2006-12-13 20:50:33 | Nonsense
着陸する前に、機上から眺めた上海浦東空港はとてつもなく大きかった。近代化と国威を示すかのような設備ではあるのだが、欧州の空港や成田空港に見られる明るさには乏しい。せっかくの連続休暇を利用して、あえて欧州ではなく渡航先を中国に選んだからにはそれなりのテーマーをもって行きたい。以前から興味をもっていた中国経済を肌で感じてこよう、そんな安易な意気込みも異国に足を踏み入れた途端消滅してしまった。

空港ロビーからバスで四川料理のレストランに直行。古城公園の近くで停車したバスに4人ほどの女性が紙コップをもって群がってくる。最初の視界に入った垢に汚れた老婆の女性から、物乞いだとは私でもすぐわかった。日本でも上野あたりに行けば、女性を含めたホームレスの姿は、森の風景にとけこんでしまった感すらある。通勤途中に利用している駅の構内でも、時々見かけることもある。だから汚らしい身なりは、珍しい姿でもない。でもホームレスと物乞いは、一見同じようでいて実は違うのではないだろうか。物乞い、今では使われない言葉の「乞食」は、それすらもひとつの生業と言えなくはないだろうか。

取り組む課題.
1. 本文のうち「2006-12-13 20:50:33 | Nonsense」から「業と言えなくはないだろうか。」までを、両端の語句も含めて一字も変えずに出力してください。
2. 本文に固有の名称で登場する施設をすべて挙げよ。
この後の資料は、本文とは別の出典から採ったものである。

資料.
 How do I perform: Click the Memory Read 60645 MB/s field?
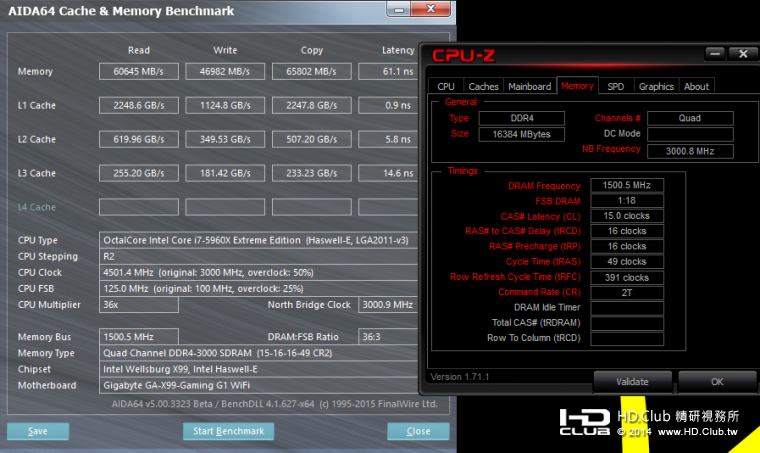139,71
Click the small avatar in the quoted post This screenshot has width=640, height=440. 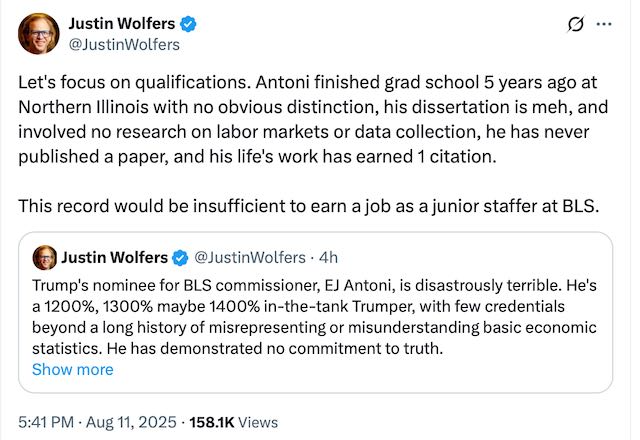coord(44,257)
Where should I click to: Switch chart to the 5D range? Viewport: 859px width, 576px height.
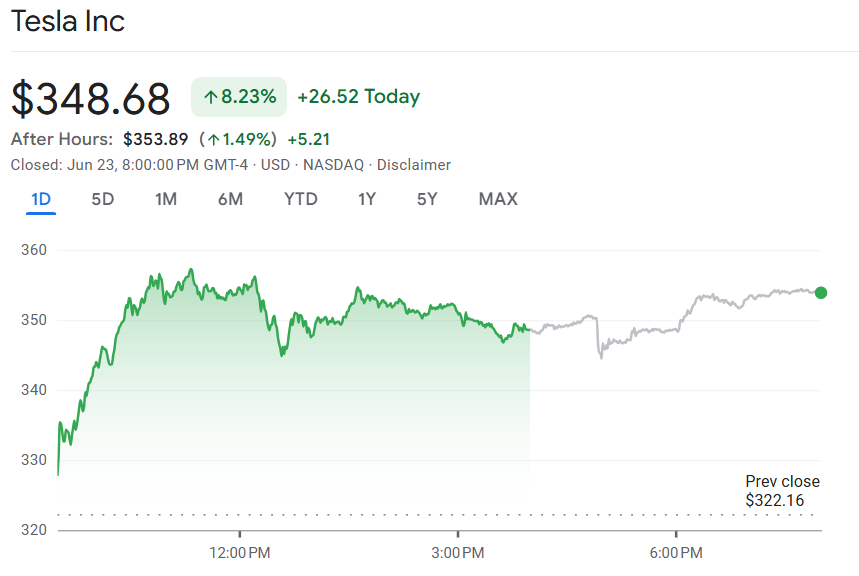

課題別解答.
1.
2006-12-13 20:50:33 | Nonsense
着陸する前に、機上から眺めた上海浦東空港はとてつもなく大きかった。近代化と国威を示すかのような設備ではあるのだが、欧州の空港や成田空港に見られる明るさには乏しい。せっかくの連続休暇を利用して、あえて欧州ではなく渡航先を中国に選んだからにはそれなりのテーマーをもって行きたい。以前から興味をもっていた中国経済を肌で感じてこよう、そんな安易な意気込みも異国に足を踏み入れた途端消滅してしまった。

空港ロビーからバスで四川料理のレストランに直行。古城公園の近くで停車したバスに4人ほどの女性が紙コップをもって群がってくる。最初の視界に入った垢に汚れた老婆の女性から、物乞いだとは私でもすぐわかった。日本でも上野あたりに行けば、女性を含めたホームレスの姿は、森の風景にとけこんでしまった感すらある。通勤途中に利用している駅の構内でも、時々見かけることもある。だから汚らしい身なりは、珍しい姿でもない。でもホームレスと物乞いは、一見同じようでいて実は違うのではないだろうか。物乞い、今では使われない言葉の「乞食」は、それすらもひとつの生業と言えなくはないだろうか。

2. 上海浦東空港、成田空港、古城公園